# Does anyone know who Shaun the sheep is? LoL



## cat1994

Hi I love Shaun the sheep!! It is this show on TV and they make movies also, anyway I just wanted to know if any of you sheep people knew what breed of sheep he would be if he was real? 
Shaun is the one on the very top 





This is Shaun with his flock


----------



## goodhors

Probably a Hampshire or Suffolk, both have short hair black faces and legs,  with white fleece on body.

I have only caught the sheep stuff a couple times, it was pretty funny.  We don't have cable.


----------



## SDGsoap&dairy

I also think Shaun the Sheep is great!


----------



## cat1994

Im so happy n.smithurmond 
knows what Im talking about  Thank you goodhors for telling me the breeds he could be


----------



## SDGsoap&dairy

We don't have cable (or local channels for that matter- the tv isn't hooked up for that) but you can catch Shaun the Sheep on netflix instant watch right now.  It's super cute.  It's from Aardman, the same folks who do Wallace and Gromit, one of my favs!


----------



## aggieterpkatie

I've seen Shaun the sheep but haven't really watched it.  I think if we really wanted to get technical, we could say the flock is Suffolk clean faces) and Shaun is a mix of Suffolk and Hamp or Shropshire. Hamps and Shrops have closed faces and wooly legs, but Shaun must be a mix because he only has wool on his head and not legs.


----------



## cat1994

aggieterpkatie said:
			
		

> I've seen Shaun the sheep but haven't really watched it.  I think if we really wanted to get technical, we could say the flock is Suffolk clean faces) and Shaun is a mix of Suffolk and Hamp or Shropshire. Hamps and Shrops have closed faces and wooly legs, but Shaun must be a mix because he only has wool on his head and not legs.


Ya Shaun does have some wool on his head, but in one of his movies called Shaun the Sheep Off the Baa lol he can take the wool on his head off  





 This is just one of the many movies I have about Shaun the sheep


----------



## cat1994

n.smithurmond said:
			
		

> We don't have cable (or local channels for that matter- the tv isn't hooked up for that) but you can catch Shaun the Sheep on netflix instant watch right now.  It's super cute.  It's from Aardman, the same folks who do Wallace and Gromit, one of my favs!


I also love Wallace and Gromit   I have almost all their movies even the really old ones


----------



## patandchickens

I love Shaun the Sheep. Even from before I got sheep.  I get the theme song stuck in my head on a fairly regular basis. In fact this thread has done it again, gee thanks 

Pat


----------



## chandasue

Too funny! My son is watching a Shaun the Sheep dvd right now!   Good show!


----------



## SDGsoap&dairy

patandchickens said:
			
		

> I get the theme song stuck in my head on a fairly regular basis. In fact this thread has done it again, gee thanks
> 
> Pat


I know, right?!


----------

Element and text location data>

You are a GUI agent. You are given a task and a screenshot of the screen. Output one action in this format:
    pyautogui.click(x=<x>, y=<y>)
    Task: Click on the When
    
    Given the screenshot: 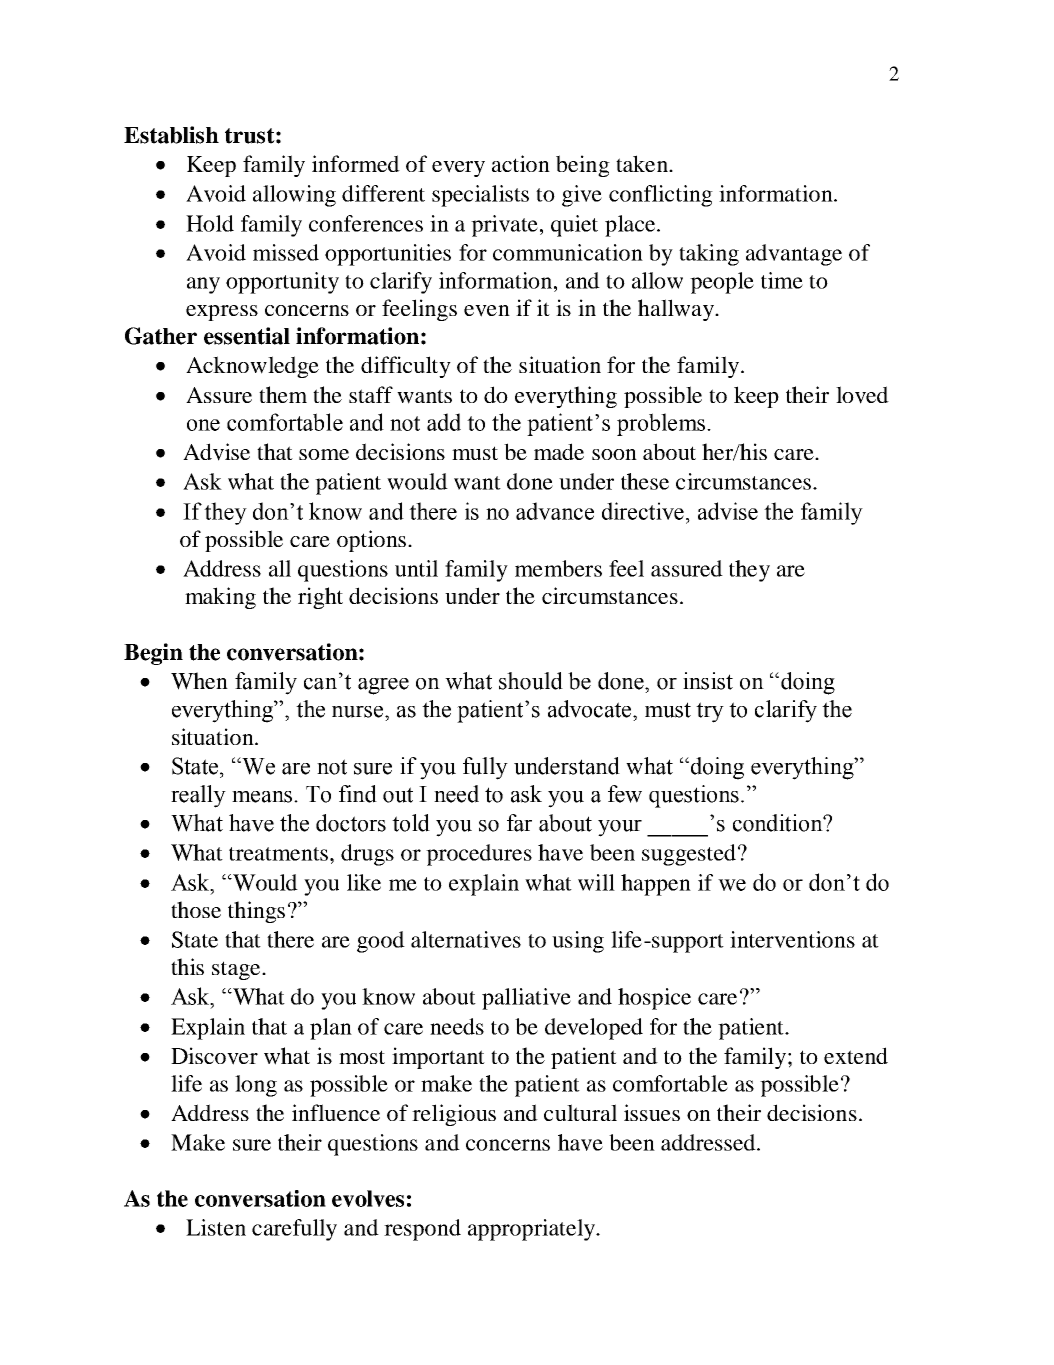 What is the action you would take?
    pyautogui.click(x=199, y=681)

ACTIONS TO TAKE>
[A] In the Shaun the Sheep thread, rewrite the paragraph beginning "We don't have cable (or local channels" as a short bulleted list that keeps its main facts.
[B] Using the Shaun the Sheep thread, say whether each statement agrees with it, and answer yes or no with the deciding words quoted: (i) goodhors suggests Shaun could be a Hampshire or a Suffolk. (ii) patandchickens began liking Shaun the Sheep only after getting sheep. (iii) chandasue's son is watching a Shaun the Sheep DVD.
[C] Rewrite everything in the Shaun the Sheep thread from "Probably a Hampshire" down to "don't have cable.", replacing "fleece" with "wool".

EXERCISE SOLUTIONS>
[A]
- The poster has no cable or local channels because the TV isn't hooked up for them.
- Shaun the Sheep can currently be watched on Netflix instant watch.
- The show is very cute.
- It comes from Aardman, the makers of Wallace and Gromit, which is one of the poster's favorites.

[B]
(i) Yes: "Probably a Hampshire or Suffolk"
(ii) No: "Even from before I got sheep."
(iii) Yes: "My son is watching a Shaun the Sheep dvd right now!"

[C]
Probably a Hampshire or Suffolk, both have short hair black faces and legs,  with white wool on body.

I have only caught the sheep stuff a couple times, it was pretty funny.  We don't have cable.